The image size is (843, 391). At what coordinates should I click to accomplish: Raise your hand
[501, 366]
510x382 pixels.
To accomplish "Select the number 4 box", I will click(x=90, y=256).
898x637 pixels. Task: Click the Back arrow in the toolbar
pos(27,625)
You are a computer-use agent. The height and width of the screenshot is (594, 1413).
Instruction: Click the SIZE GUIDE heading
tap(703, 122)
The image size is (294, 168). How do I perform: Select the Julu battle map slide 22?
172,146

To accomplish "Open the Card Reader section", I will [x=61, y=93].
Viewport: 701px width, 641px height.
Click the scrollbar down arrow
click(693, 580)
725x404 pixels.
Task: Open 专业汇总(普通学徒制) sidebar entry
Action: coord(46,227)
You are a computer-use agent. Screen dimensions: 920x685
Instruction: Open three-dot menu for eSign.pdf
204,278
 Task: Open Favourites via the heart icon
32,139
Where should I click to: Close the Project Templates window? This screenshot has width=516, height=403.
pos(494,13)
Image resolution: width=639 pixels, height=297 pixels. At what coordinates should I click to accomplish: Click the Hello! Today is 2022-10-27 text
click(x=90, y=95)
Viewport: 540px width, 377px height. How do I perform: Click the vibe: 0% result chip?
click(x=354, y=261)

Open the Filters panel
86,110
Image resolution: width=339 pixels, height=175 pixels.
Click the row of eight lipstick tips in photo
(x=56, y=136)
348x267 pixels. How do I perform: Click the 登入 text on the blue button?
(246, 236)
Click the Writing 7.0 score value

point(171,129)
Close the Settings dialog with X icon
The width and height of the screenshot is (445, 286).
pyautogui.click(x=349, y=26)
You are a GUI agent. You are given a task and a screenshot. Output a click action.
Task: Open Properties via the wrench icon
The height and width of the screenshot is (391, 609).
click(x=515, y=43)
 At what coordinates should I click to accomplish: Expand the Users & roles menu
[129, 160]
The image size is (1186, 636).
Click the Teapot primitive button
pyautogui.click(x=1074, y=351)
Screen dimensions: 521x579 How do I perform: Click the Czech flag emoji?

> EXERCISE BRIEF
The response must contain each line above that holds the string "computer".

> FINAL ANSWER
You are a computer-use agent. The height and width of the screenshot is (594, 1413).
You are a computer-use agent. Screen dimensions: 920x685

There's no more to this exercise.